As the pandemic struck

As the pandemic struck, Israeli authorities “mounted a large and rapid response to mitigate the impact of the pandemic.”

The Bank of Israel launched “sizeable measures” to provide liquidity, prevent a credit crunch and ease access to financial services and credit, including for small businesses and households.

Besides lower interest rates, the measures included programs to buy government and corporate bonds and funding to banks to extend loans to small and medium enterprises. Intervention in the foreign exchange market reduced pressures on the shekel, while the easing of requirements on banks allowed the lenders to support the economy.

Several fiscal stimulus packages reaching 15.25 percent of GDP (of which 10.25% of GDP was planned for 2020) were also approved, including support for healthcare, benefits for unemployed and furloughed workers, grants for the self-employed and households, guaranteed loans for companies, and infrastructure support.

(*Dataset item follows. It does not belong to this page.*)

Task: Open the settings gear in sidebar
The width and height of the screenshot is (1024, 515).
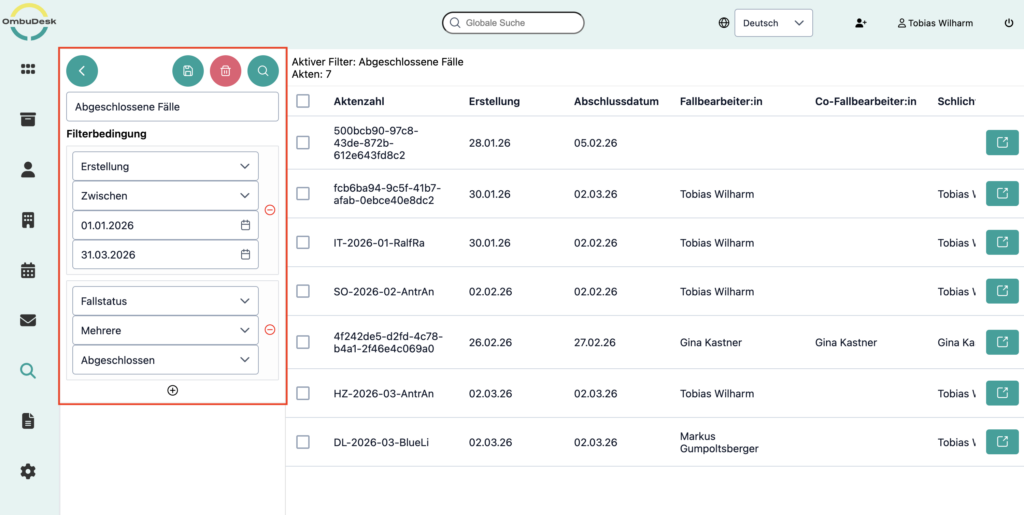Action: [x=28, y=471]
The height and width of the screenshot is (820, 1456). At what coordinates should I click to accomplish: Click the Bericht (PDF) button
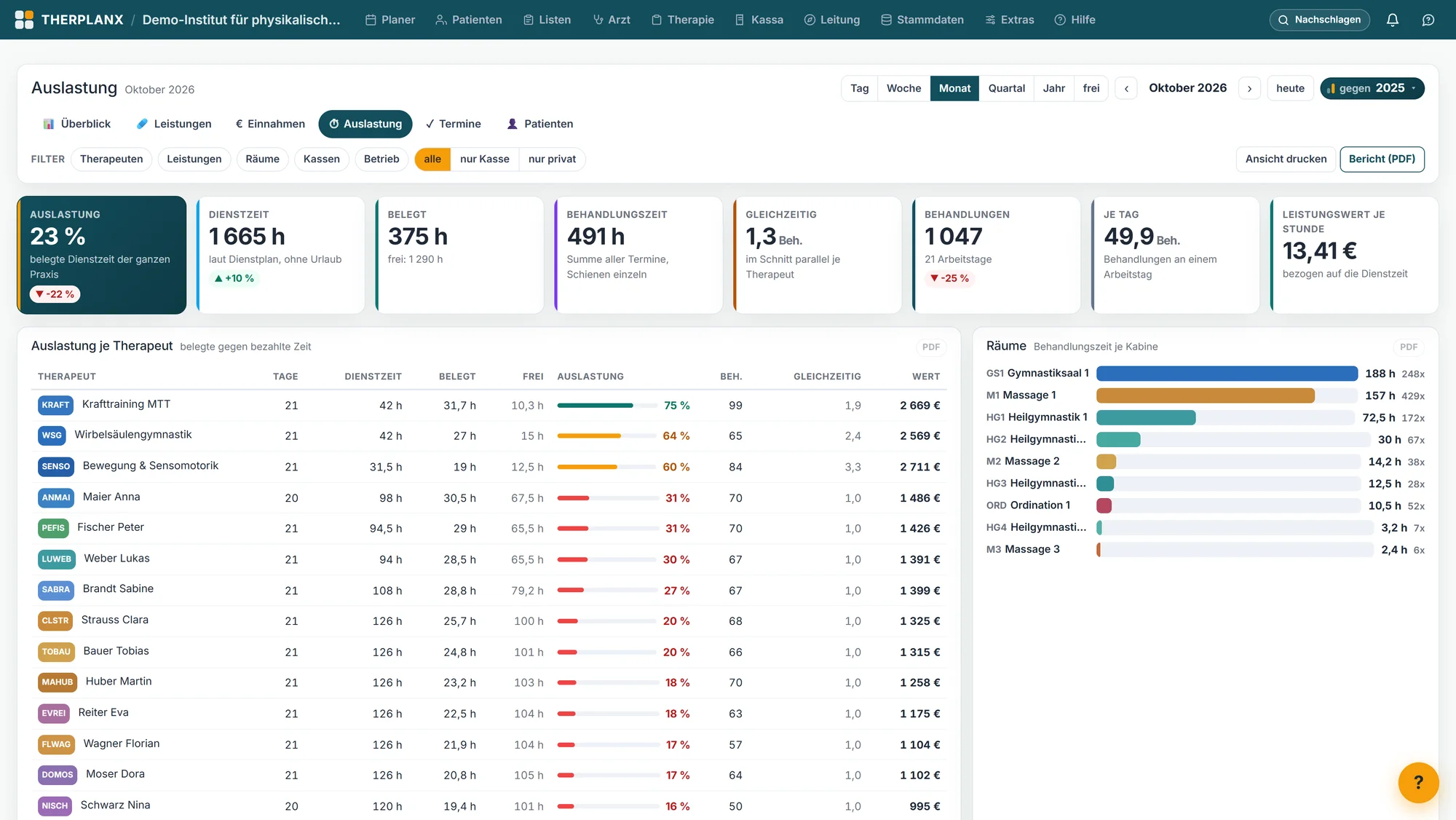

Extending policies ‘remains appropriate’

The IMF said that the “decisive” monetary policy measures taken by the Bank of Israel have helped provide market liquidity and sustain the flow of credit to households and businesses.

The measures eased early pressures on exchange rates, bond yields, and corporate spreads.

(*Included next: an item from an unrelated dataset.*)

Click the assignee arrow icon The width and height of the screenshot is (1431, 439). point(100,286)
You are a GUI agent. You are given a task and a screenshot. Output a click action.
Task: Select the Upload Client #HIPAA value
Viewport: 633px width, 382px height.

Governor of the Bank of Israel Amir Yaron attends a press conference on March 31, 2019. (Yonatan Sindel/Flash90)

Extending the current set of policies “remains appropriate” at this time, the report said, given low near-term inflation expectations, growth projected to be below potential, and uncertainties regarding the duration of renewed lockdowns.

Hard-hit firms and households should also continue to get financial aid, but criteria may need to be gradually adjusted and tightened to target viable firms, the report said.

The importance of reforms

The government must also set out structural policies that should aim to “limit long-term scarring, strengthen the resilience of the economy, and promote inclusiveness.” The focus should be on labor policies and investment in human capital and infrastructure.

These structural policies should include setting out programs to facilitate reemployment, efficiently reallocate workers from sectors and businesses that downsize, and mitigate the negative impact of the pandemic on low-income workers. Together with vocational training, these reforms “should promote reskilling and upskilling, encourage job search and reduce hiring costs.”

Expanding digitalization, reforming education and boosting investment are other structural steps that the government needs to take.

Policies that broaden digital penetration have “very high potential to increase knowledge diffusion and productivity, mitigate skill shortages, and improve the reach and effectiveness of government services,” the report said.

And because the lockdowns have created educational setbacks that could have lasting productivity and inequality implications, students must be trained in math, sciences and tech subjects to arm them with “marketable skills” for an increasingly digitized world.

Public investment, particularly in health care, transportation and digitalization infrastructure can create jobs, “mitigate the drop in demand, and encourage private investment, which has declined amidst low business confidence.” Public investment projects can also strengthen crisis resilience, the report said.

Though Israel entered pandemic strong, risks are ‘unprecedented’

Before the pandemic struck, real annual GDP growth in Israel was around 3.25% percent and the current account averaged 3.5% of GDP in the last 5 years. Unemployment had reached 3.6% at the end of 2019 — the lowest rate in the last two decades.

Looking ahead, the “risks are unprecedented,” the report said. “In the near term, the evolution of the pandemic is expected to have a major impact on the economic outlook. Early widespread distribution of an effective vaccine would lead to a faster-than-projected recovery. However, an escalation of the pandemic could require a prolonged use of containment measures and social distancing, bringing further disruptions to economic activity.”

Geopolitical risks, while still significant, have become more balanced, especially after the recent bilateral accords between Israel and Gulf nations, the report said.